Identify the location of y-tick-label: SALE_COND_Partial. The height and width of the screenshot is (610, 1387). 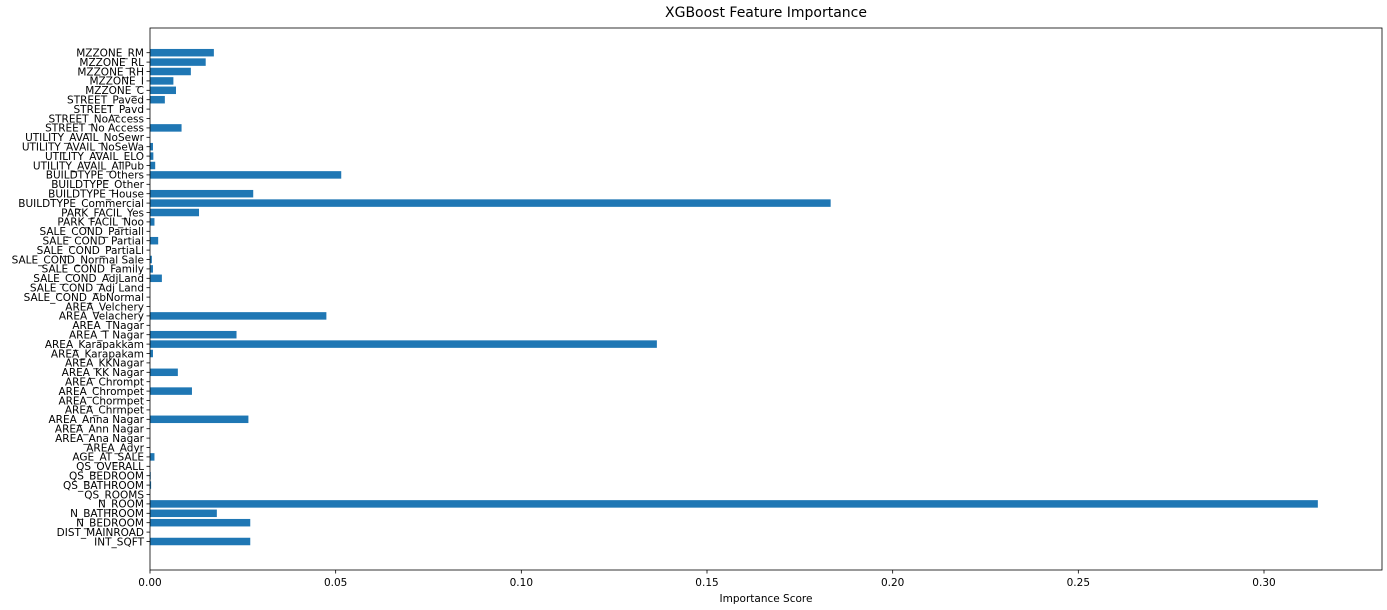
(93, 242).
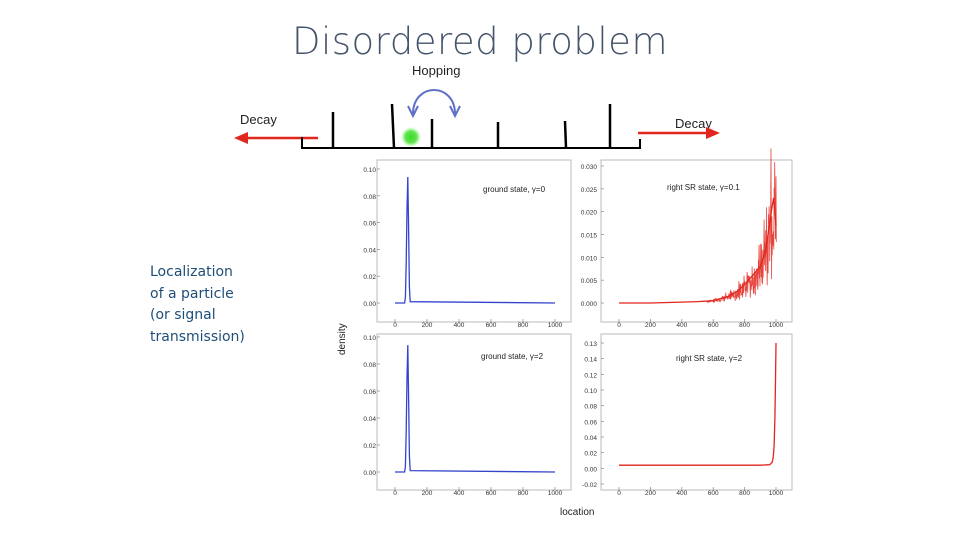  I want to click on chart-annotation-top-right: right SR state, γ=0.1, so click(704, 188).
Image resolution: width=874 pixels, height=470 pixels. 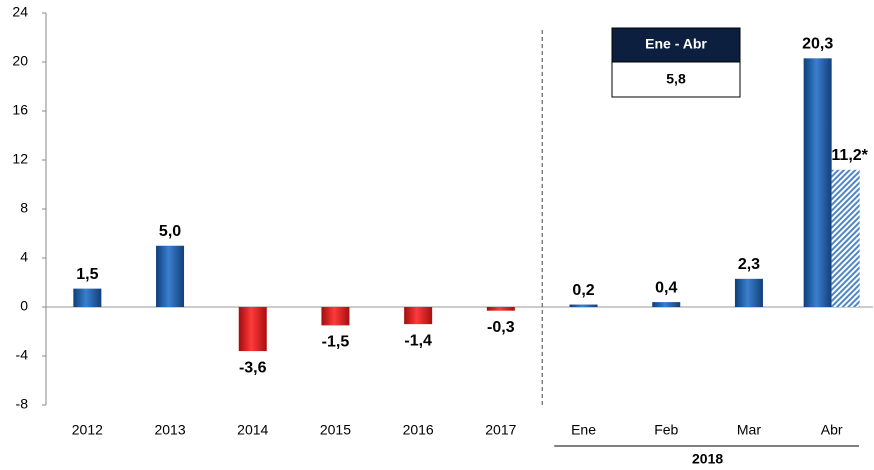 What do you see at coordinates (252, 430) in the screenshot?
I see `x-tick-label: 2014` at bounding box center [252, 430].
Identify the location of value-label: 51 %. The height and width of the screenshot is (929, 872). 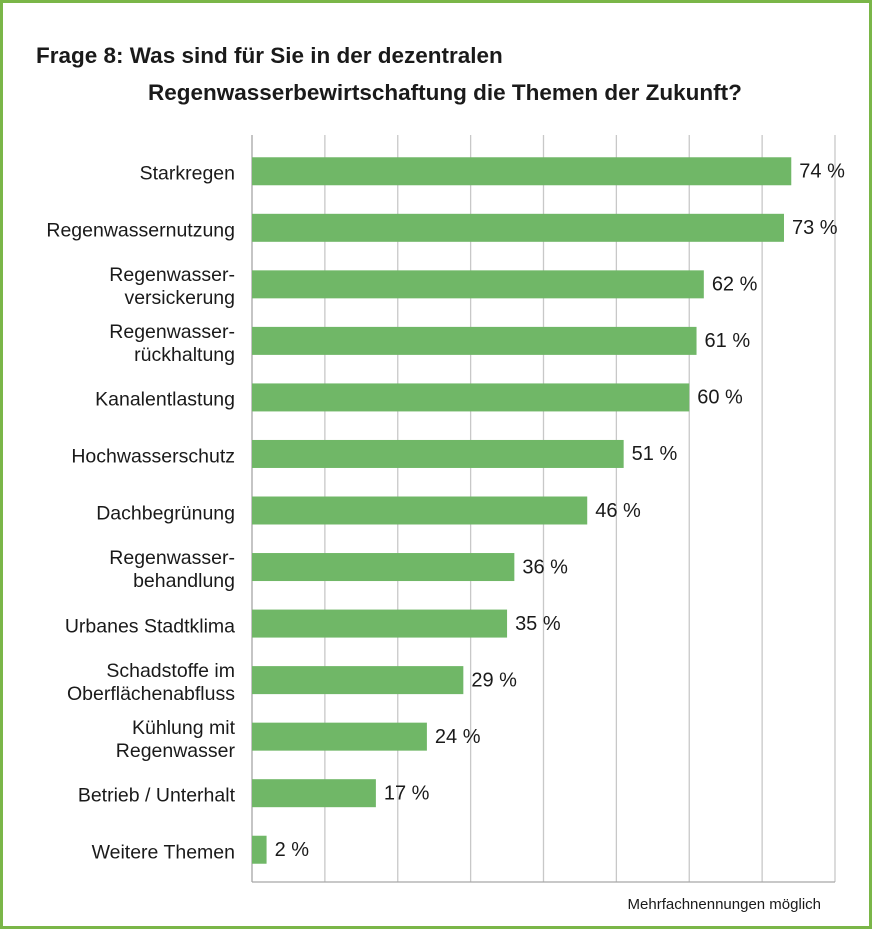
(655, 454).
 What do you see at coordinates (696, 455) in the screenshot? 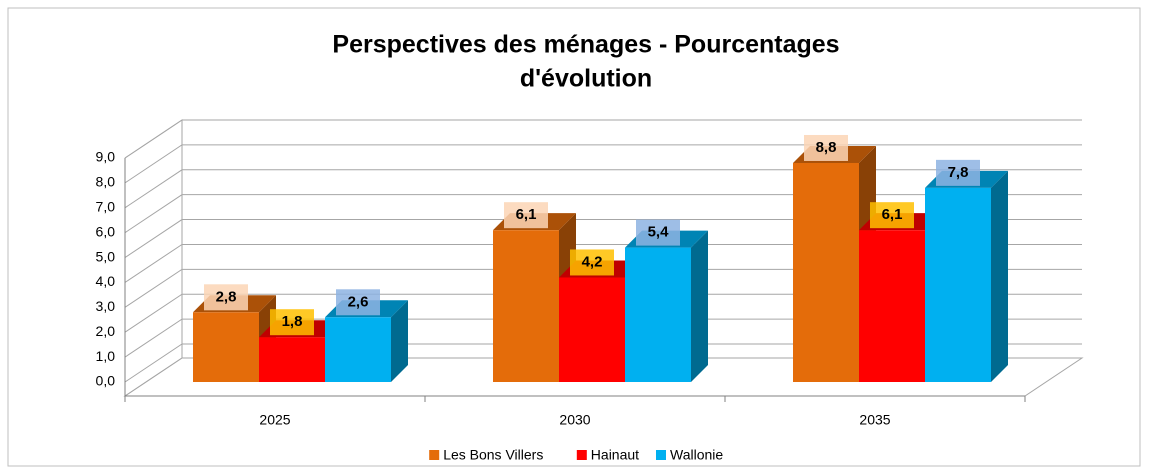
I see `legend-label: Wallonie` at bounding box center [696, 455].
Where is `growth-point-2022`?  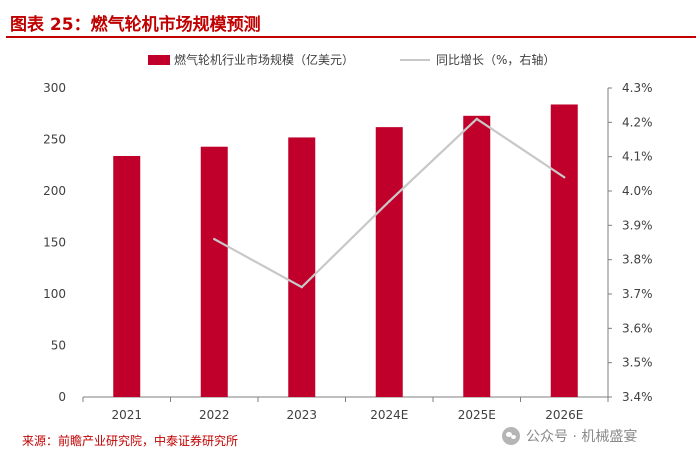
--
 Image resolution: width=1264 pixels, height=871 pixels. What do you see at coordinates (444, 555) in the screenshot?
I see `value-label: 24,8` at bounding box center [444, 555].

Activity:
Copy the records from the line with "Identify the location of y-tick-label: SALE_COND_Partial." up to and including the line with "I want to click", changing "screenshot" to "image" and leaving everything else unchanged. Leave the pictures out of your answer.

Exercise answer:
Identify the location of y-tick-label: SALE_COND_Partial. The height and width of the image is (610, 1387). 
(93, 242).
  I want to click on chart-annotation-top-right: right SR state, γ=0.1, so click(704, 188).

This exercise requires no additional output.